I couldn't have dreamed then that within a year we'd be married, so graciously co-parenting Rory and pregnant with a child of our own.

Conceiving of Isaiah was night and day different than conceiving Aurora. Two bodies. Merged. Full of passion. Asking. Permission granted. Mutual power exchanged. Physicality. Mess. More later. Who knows: he could have come twice that day. It was late January. It had snowed the night before. Is there anything like winter sex? So warm. So cush. Lull. Lazy. Isaiah was conceived in loving, incarnational, erotic exchange. I was there. You were there. Our yearning for each other created him. I have to believe that spirit of yearning will matter, is carrying him now, will hold him later. What can I say?  I couldn't come up with a better carrying/holding/birthing spirit than our love. 

And pregnancy, or your word "carrying," this time has also been totally different. It's an us thing not just a me thing. This adds pressure and responsibility. I want to keep Isaiah healthy for him, me and you. I want to keep my body strong for Isaiah, me and you. I want his arrival to be safe, of course for him, but also for me and you so that we can share in that moment when our eyes behold what the spirit of our love has physically created. I've never shared that moment with anyone before. I cannot wait for that moment with you. 

The difference, this time, is the togetherness. From start to finish. Me and you. 
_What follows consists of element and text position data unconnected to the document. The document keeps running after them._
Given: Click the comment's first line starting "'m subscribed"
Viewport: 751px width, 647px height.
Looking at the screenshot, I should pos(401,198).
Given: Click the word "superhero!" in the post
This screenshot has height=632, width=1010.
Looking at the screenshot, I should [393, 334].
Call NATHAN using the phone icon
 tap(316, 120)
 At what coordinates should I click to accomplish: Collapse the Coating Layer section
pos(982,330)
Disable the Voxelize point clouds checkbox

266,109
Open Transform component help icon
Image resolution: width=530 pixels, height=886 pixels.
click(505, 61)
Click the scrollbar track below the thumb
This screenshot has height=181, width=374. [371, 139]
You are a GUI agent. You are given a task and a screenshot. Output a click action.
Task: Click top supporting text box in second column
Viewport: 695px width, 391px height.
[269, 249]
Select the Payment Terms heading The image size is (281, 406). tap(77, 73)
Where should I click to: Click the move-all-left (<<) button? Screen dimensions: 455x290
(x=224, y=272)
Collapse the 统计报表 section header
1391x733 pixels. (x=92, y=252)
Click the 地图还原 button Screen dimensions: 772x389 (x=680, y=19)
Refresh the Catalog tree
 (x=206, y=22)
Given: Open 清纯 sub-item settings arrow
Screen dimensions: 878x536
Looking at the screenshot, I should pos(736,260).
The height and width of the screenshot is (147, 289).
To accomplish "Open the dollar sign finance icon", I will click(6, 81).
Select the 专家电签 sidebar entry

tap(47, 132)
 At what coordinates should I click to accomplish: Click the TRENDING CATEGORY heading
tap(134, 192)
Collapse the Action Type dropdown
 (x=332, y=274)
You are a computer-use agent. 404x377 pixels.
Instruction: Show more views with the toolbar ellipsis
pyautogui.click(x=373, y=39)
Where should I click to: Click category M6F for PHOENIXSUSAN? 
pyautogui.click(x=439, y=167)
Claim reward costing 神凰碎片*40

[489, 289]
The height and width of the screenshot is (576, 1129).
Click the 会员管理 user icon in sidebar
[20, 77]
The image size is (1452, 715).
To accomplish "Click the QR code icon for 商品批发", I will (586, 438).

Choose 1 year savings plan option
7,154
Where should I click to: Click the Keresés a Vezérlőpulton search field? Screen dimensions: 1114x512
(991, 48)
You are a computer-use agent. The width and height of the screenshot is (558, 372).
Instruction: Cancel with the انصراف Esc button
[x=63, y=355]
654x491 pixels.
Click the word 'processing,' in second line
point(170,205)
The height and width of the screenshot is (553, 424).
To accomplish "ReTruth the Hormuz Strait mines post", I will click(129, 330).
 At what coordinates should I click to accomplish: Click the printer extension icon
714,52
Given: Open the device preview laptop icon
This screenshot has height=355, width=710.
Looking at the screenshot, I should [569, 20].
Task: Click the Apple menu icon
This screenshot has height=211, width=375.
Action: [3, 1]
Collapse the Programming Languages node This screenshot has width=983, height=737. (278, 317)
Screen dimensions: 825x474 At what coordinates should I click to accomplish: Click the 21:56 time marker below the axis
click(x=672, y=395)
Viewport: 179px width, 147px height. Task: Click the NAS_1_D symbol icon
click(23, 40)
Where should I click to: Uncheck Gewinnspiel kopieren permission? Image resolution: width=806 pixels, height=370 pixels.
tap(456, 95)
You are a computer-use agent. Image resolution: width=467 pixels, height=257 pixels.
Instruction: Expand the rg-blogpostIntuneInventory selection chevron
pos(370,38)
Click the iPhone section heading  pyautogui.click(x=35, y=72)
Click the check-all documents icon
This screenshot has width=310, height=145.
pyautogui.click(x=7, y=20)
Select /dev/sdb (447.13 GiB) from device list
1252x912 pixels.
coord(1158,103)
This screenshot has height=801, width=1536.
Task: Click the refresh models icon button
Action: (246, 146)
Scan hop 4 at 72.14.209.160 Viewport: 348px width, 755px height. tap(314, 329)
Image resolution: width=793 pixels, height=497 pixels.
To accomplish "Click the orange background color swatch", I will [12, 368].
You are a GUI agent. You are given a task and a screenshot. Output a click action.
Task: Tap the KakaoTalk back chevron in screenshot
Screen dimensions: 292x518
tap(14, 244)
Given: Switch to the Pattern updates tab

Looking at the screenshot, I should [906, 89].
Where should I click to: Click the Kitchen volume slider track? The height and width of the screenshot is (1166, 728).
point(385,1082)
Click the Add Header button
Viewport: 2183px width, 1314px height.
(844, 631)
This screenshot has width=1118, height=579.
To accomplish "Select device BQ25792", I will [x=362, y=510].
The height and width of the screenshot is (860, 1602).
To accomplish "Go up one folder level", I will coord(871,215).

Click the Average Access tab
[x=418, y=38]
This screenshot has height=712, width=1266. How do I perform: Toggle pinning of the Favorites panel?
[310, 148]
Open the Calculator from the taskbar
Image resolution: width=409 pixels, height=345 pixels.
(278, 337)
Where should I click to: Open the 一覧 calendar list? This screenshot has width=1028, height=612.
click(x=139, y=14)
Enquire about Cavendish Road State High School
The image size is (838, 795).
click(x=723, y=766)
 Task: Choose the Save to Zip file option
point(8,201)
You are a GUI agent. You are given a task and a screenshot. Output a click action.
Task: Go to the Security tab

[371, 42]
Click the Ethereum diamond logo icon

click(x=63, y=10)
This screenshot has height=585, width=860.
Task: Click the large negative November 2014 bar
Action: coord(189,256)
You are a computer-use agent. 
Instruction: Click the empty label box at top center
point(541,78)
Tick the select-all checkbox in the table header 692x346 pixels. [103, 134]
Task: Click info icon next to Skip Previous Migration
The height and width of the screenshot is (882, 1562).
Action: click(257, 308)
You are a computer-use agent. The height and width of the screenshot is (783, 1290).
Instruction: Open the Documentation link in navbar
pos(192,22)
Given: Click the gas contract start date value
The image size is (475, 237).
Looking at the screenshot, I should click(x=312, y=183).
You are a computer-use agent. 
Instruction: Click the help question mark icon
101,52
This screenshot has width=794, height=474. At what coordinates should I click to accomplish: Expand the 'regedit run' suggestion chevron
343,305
But let me specific about what this togetherness has brought me because I want/need to thank you. Our togetherness has brought me the opportunity to love someone who is my best friend, someone I'm infinitely attracted to, someone who I admire, who gives me inspiration, guidance and abiding support. Our togetherness has given me the gift of motherhood (again). Our togetherness has made a home for Aurora. Our togetherness is writing docs and books and blogs. Our togetherness is enabling love outside of boxes to be seen, felt, and heard by us and by those close to us. 

Our togetherness is the difference this time and our togetherness is making all the difference all the time. I love you, Joey.